Pycnandra acuminata also basically quarantines the nickel in cells that are separate from other parts of the plant. And those solutions seem to work out for this tree. The question is why plants like these have evolved to store so much metal, and scientists haven't figured out the exact reason.

One possibility is that it evolved as a way of surviving extremely metallic soils. But scientists think it's now what's called an exaptation—a trait evolved for one purpose but now serves a different one. For example, one hypothesis suggests that plants build up all this nickel to protect themselves from predators, since nickel is toxic to animals as well plants.

But the case isn't closed. While there's evidence that some insects are sensitive to high levels of nickel in plants, larger plant-eaters don't seem to be put off by it at all. So there may be a different reason plants have this trait, and another hypothesis suggests that the nickel is a type of chemical attack on other plants—something called allelopathy.

The idea is that when a hyperaccumulator's leaves drop to the ground, they enrich the nickel in the soil and make it harder for other plants to thrive.

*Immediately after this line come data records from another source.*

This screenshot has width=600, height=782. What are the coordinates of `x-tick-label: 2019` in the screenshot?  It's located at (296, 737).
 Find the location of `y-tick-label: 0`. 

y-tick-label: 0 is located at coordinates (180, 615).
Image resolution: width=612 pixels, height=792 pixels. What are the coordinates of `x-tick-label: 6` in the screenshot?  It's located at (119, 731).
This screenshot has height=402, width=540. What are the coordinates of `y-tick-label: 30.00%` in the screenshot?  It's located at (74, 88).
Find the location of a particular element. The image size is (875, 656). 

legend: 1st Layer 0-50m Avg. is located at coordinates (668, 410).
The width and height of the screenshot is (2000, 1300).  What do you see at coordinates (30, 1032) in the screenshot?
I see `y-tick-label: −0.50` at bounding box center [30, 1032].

Its young offshoots may have a better chance of surviving if they don't have to compete with other plants for resources. But while there's some evidence for it, this idea isn't proven yet either.

Whatever its reason for being the way it is, this bizarre tree could offer us more than its weirdness. Metal hyper-accumulators like it could make it possible to remove metal pollutants from soils, which could be valuable here on Earth or even in future civilizations on Mars. But we have to protect this tree because there are only a few hundred left, and we still have plenty more to learn from it. [OUTRO ♪].